• Eur. Respir. J. · Jun 2013

    Observational Study

    Delamanid improves outcomes and reduces mortality in multidrug-resistant tuberculosis.

    • Vija Skripconoka, Manfred Danilovits, Lea Pehme, Tarmo Tomson, Girts Skenders, Tiina Kummik, Andra Cirule, Vaira Leimane, Anu Kurve, Klavdia Levina, Lawrence J Geiter, Davide Manissero, and Charles D Wells.
    • Riga East University Hospital, Centre of Tuberculosis and Lung Diseases, Riga, Latvia.
    • Eur. Respir. J. 2013 Jun 1;41(6):1393-400.
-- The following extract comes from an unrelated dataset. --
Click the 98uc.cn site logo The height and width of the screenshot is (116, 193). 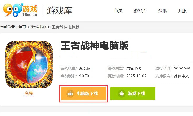20,10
    AbstractMultidrug-resistant and extensively drug-resistant tuberculosis (TB) are associated with worse treatment outcomes for patients, including higher mortality, than for drug-sensitive tuberculosis. Delamanid (OPC-67683) is a novel anti-TB medication with demonstrated activity against multidrug-resistant disease. Patients who participated in the previously reported randomised, placebo-controlled trial of delamanid and the subsequent open-label extension trial were eligible to participate in a 24-month observational study designed to capture treatment outcomes. Treatment outcomes, as assessed by clinicians and defined by the World Health Organization, were categorised as favourable and unfavourable. Delamanid treatment groups were combined for analysis, based on their duration of treatment. In total, for 421 (87.5%) out of 481 patients from the original randomised controlled trial, consent was granted for follow-up assessments. Favourable outcomes were observed in 143 (74.5%) out of 192 patients who received delamanid for ≥6 months, compared to 126 (55%) out of 229 patients who received delamanid for ≤2 months. Mortality was reduced to 1.0% among those receiving long-term delamanid versus short-term/no delamanid (8.3%; p<0.001). Treatment benefit was also seen among patients with extensively drug-resistant TB. This analysis suggests that treatment with delamanid for 6 months in combination with an optimised background regimen can improve outcomes and reduce mortality among patients with both multidrug-resistant and extensively drug-resistant TB.